De todas formas, una de sus obras más sugerentes es Fetichismo cotidiano, que se publica en 1925, pero que ella empieza a escribir a comienzos de la Primera Guerra Mundial, donde se muestra beligerante con toda forma de nacionalismo y da al traste con la arraigada, y a veces perversa, idea romántica de que las lenguas conforman el espíritu de una nación. Frente al “Volksgeist”, al que fueron incondicionales afectos Fichte o Herder, van Bruggen apunta a un cosmopolitismo ilustrado sin complejos: las naciones son lo que son no en virtud de caprichos de la naturaleza, sino como resultado de muchos azares y violencias históricas. Y las lenguas no son utensilios de tales naciones, sino simples códigos basados en convenciones. No fue una lucha fácil la suya: el alma romántica había conseguido aglutinar raza, lengua y cultura, con los efectos que todos conocemos de la exaltación de los arios en contraste con los no elegidos y los inferiores. En ese contexto complejo, su hermano Jacob Israel, homosexual confeso, se había hecho sionista, y había fallecido poco antes en Jerusalén. Según las discretas crónicas literarias del momento, de resultas de su lucha en favor del sionismo. Según fuentes menos discretas, pero sin duda mejor informadas, a causa de una reyerta o venganza entre hombres celosos, apasionados y fuera del armario.
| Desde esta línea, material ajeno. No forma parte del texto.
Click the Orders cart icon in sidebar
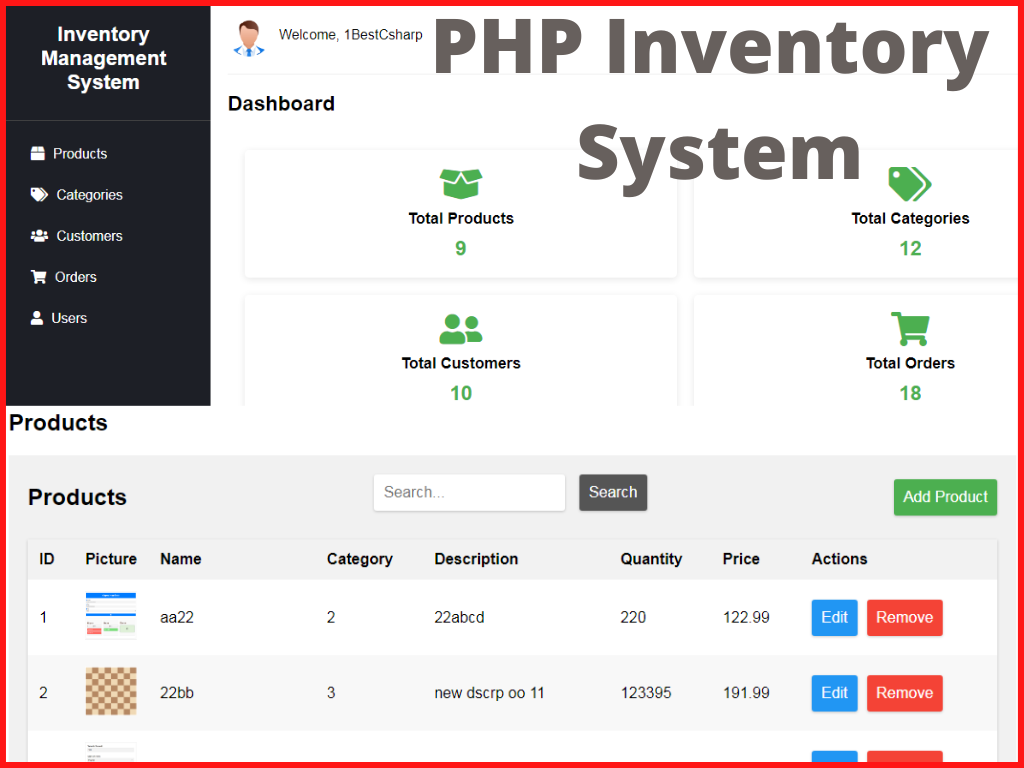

Si la suerte de Carry van Bruggen fue esquiva en el amor, tampoco se portó mejor con ella en cuestiones de salud. Padecía unas depresiones crónicas y atroces que la mantuvieron encerrada en varias instituciones psiquiátricas prácticamente los últimos cinco años de su vida. Al final, quien sostenía que las mujeres no podían elegir eligió el horizonte definitivo de su destino, y opta por una sobredosis, que acabó resultando letal.
Falleció en su casa de la ciudad de Laren, una otoñal tarde de noviembre de 1932. Los periódicos fueron tan escuetos con la noticia, como aduladores cuando, en 1927, aparecía el libro Eva anunciado a bombo y platillo y aclamando una nueva feminidad.
Que yo sepa, su obra no conoce versión castellana alguna.